Is the Farpoint 55 good for backpacking Southeast Asia?
It’s one of the most popular packs for Southeast Asia travel. The 55L total volume handles 3-4 weeks of tropical clothing, the daypack works for temple visits and day trips, and the use tucks away for bus and boat storage. The 210D nylon handles humidity and rough handling well.
What’s the difference between the Farpoint and Fairview?
The Fairview is Osprey’s women’s-specific version of the Farpoint. Same design, same features, but with shorter torso length, narrower shoulder straps, and contoured hip belt designed for a female frame. If you’ve a shorter torso (under 18 inches), the Fairview is the better fit regardless of gender.
How long does the Osprey Farpoint 55 last?

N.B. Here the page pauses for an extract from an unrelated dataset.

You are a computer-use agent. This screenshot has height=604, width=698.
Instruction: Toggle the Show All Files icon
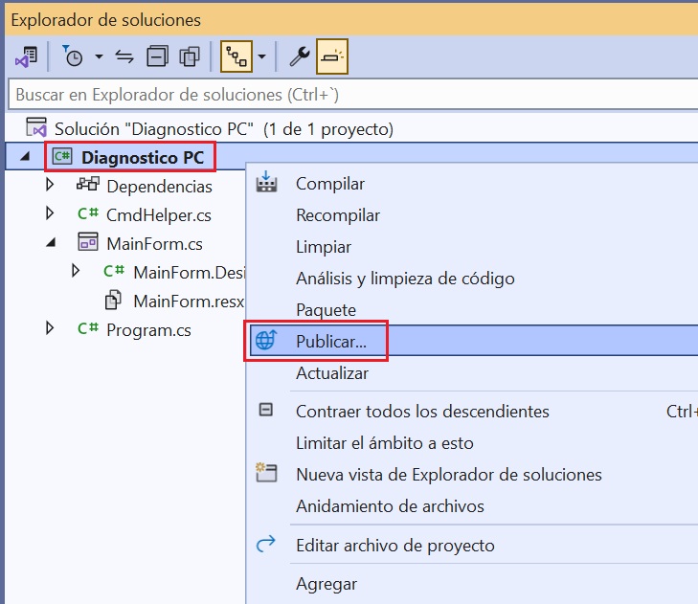coord(190,57)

With regular travel use (a few trips per year), the Farpoint 55 lasts 5-10 years easily. With aggressive daily use (full-time travel), expect 3-5 years before zippers and fabric show significant wear. Osprey’s All Mighty Guarantee covers manufacturing defects for the life of the product.
Can you fit a laptop in the Osprey Farpoint 55?
Yes. The main bag has a padded laptop/tablet sleeve in the back panel that fits up to 16 inches. The daypack doesn’t have a padded laptop sleeve – it fits a tablet but a laptop would be unprotected. Keep your laptop in the main bag’s dedicated sleeve.